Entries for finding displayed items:
────────────────────

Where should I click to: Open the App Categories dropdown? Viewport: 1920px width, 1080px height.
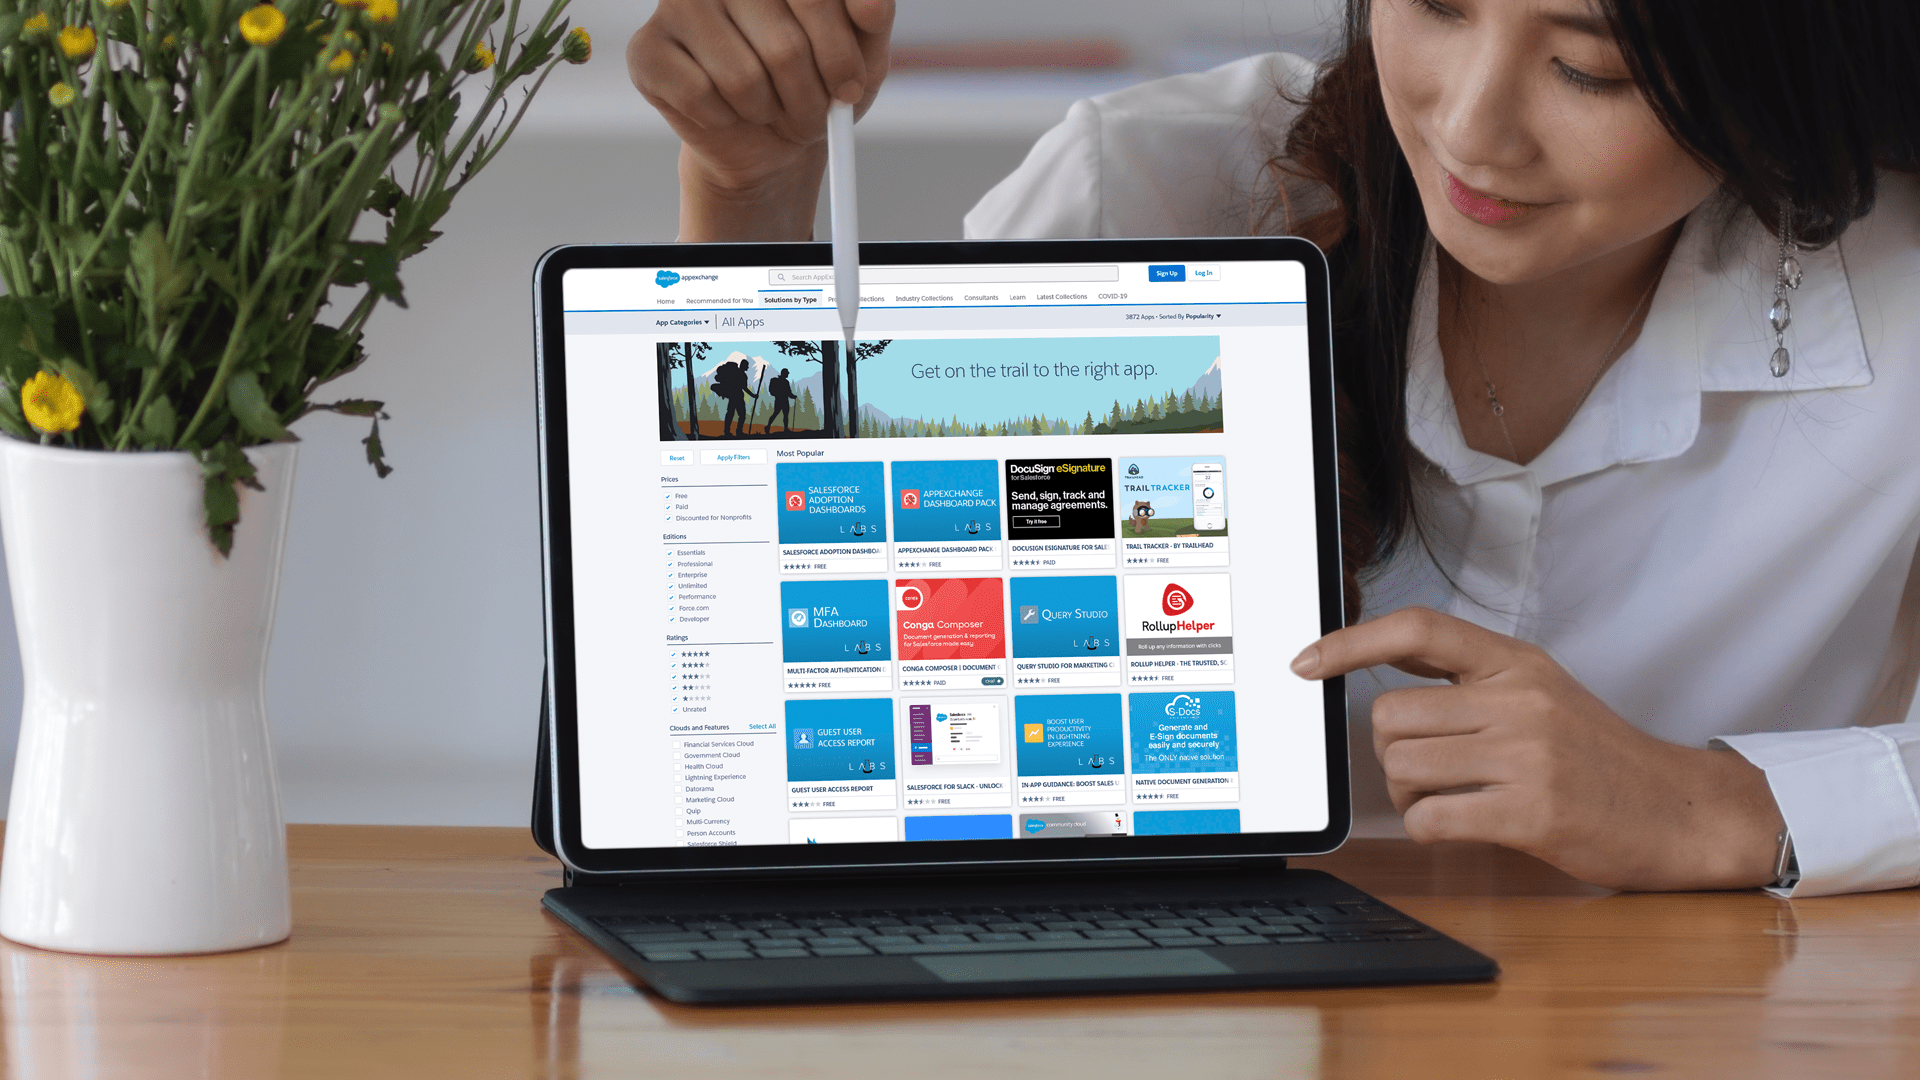(678, 322)
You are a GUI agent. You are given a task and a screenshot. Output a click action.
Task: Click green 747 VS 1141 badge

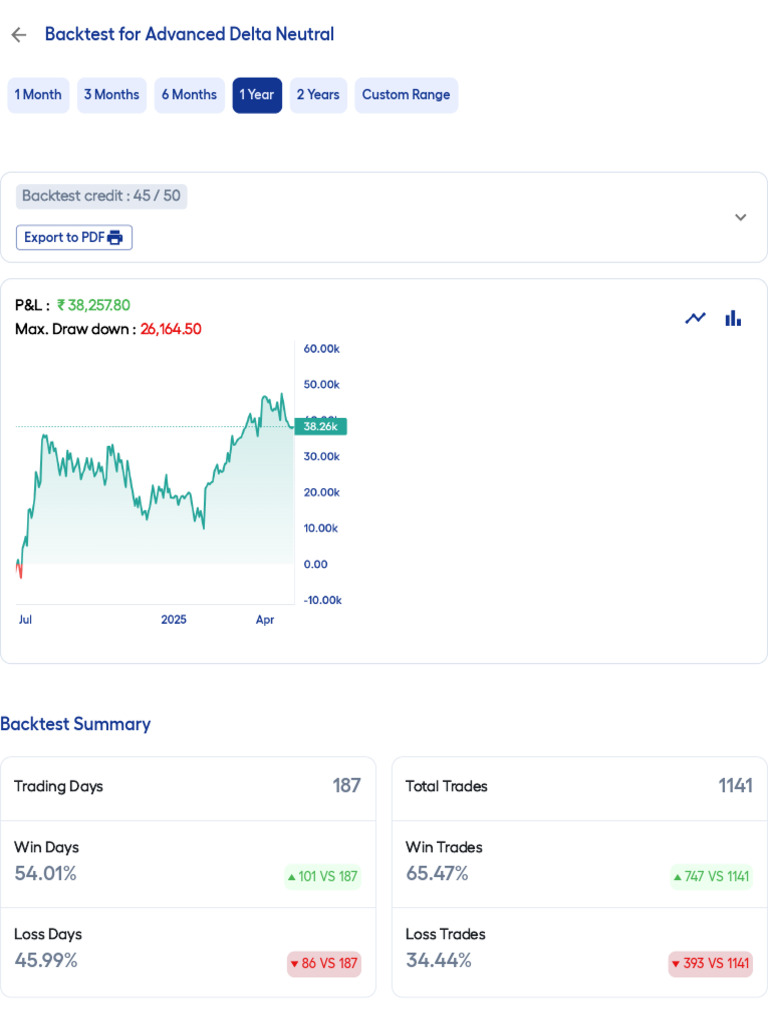[x=711, y=877]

────────────────────

Description of the task:
Could you lay out every line of these entries as a Markdown table with the columns n and Line, numbering the rows and skipping blank lines? Leave the pictures out.

Finished task:
| n | Line |
|---|---|
| 1 | Where should I click to: Open the App Categories dropdown? Viewport: 1920px width, 1080px height. |
| 2 | (678, 322) |
| 3 | You are a GUI agent. You are given a task and a screenshot. Output a click action. |
| 4 | Task: Click green 747 VS 1141 badge |
| 5 | [x=711, y=877] |